> Quesiti e compiti:
A. Elenca tutti gli anni citati nel brano sulle elezioni comunali, riportando ciascuno una sola volta.
B. Rispondi a queste domande basandoti sul brano sulle elezioni comunali:
(i) Nel periodo 1946-1990, chi votava il Sindaco e la Giunta?
(ii) Quale partito ha assicurato a Mario Ivaldi il maggior apporto di voti nel 1997, e con quanti voti?
(iii) Come tende a cambiare, col passare del tempo, la quota dei voti apportati al candidato dal suo stesso partito?

> Brano:

Sembrano contare dunque sempre più gli schieramenti rispetto alle qualità
personali, più o meno come nei Consigli comunali prima del 1993. Tanto rumore per
nulla?
9. Nel periodo 1946-1990 i partiti erano, in effetti, il
centro della competizione elettorale. Erano i partiti a decidere le candidature
dei consiglieri ed erano i consiglieri eletti a votare il Sindaco e la Giunta. Un
aspetto davvero interessante è dunque il
rapporto che è venuto a instaurarsi, dopo il 1993, tra il candidato a sindaco e il proprio partito. Ogni candidato a
sindaco nella elezione diretta è ora sostenuto in particolare dal suo stesso partito,
insieme alle altre liste della coalizione. Anche nei rari casi in cui il
sindaco non sia specificatamente un uomo di partito, c’è sempre almeno un
partito che lo presenta e lo sostiene in modo particolare. Inutile quasi
ricordare comunque che il partito che ha maggior peso nella coalizione spesso
ha facilità nel proporre e sostenere un proprio candidato. Si tratta spesso di
partiti che hanno un marchio nazionale. È interessante allora andare a vedere
quale sia la quota di consensi che almeno i principali candidati hanno ricevuto
dai loro stessi partiti. Il maggior apporto dei voti da parte del suo partito è
stato assicurato dalla Lega Nord a Calvo 1993 (19.268) e poi dal PDS a Mario Ivaldi
1997 (12.206). La quota dei voti apportati al candidato dal suo stesso partito
tende tuttavia a diminuire col passare del tempo. I candidati, col passare del
tempo, tendono dunque a essere sempre meno sostenuti dal loro stesso partito. D’altro
canto ciò significa anche che la capacità
dei partiti di assicurare al loro candidato una quota certa e consistente di
voti pare essersi decisamente affievolita. I partiti che esprimono il
candidato tendono dunque sempre più a mescolarsi con le altre liste locali di
appoggio. E tendono dunque a essere soggetti anche loro a una miriade di
condizionamenti.

> Voci fornite:
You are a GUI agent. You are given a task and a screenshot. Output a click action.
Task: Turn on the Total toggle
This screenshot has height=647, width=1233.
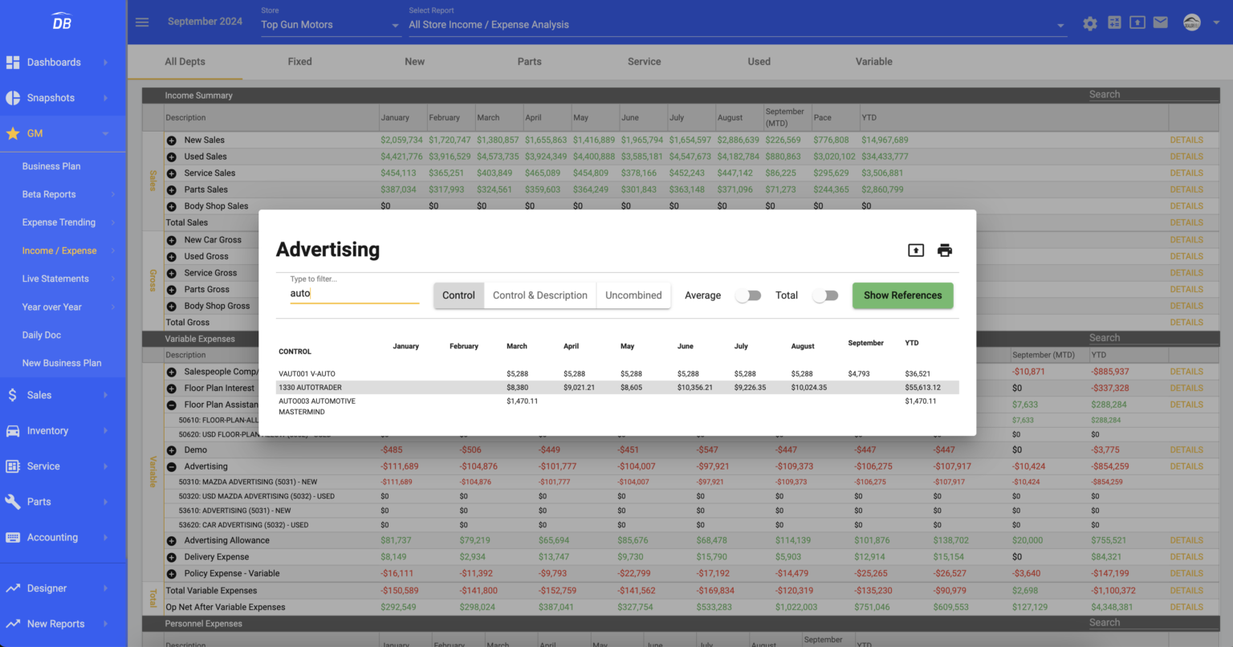pos(824,295)
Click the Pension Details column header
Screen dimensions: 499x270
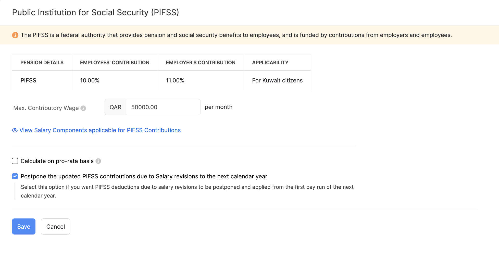pos(42,63)
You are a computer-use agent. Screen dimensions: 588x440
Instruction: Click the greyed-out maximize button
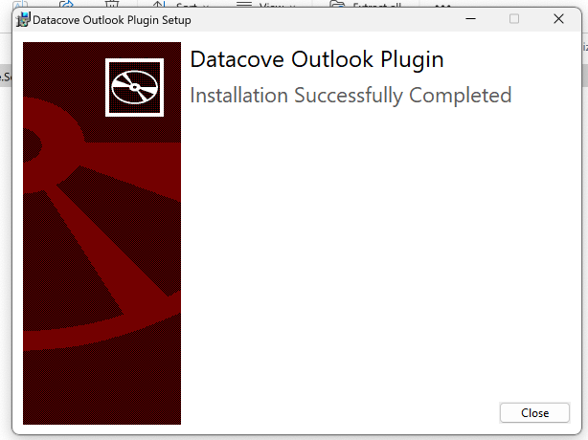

> Elenco risposte:
A. 1946, 1990, 1993, 1997

B.
(i) Il Sindaco e la Giunta erano votati dai consiglieri eletti.
(ii) Il partito era il PDS, con 12.206 voti.
(iii) La quota tende a diminuire.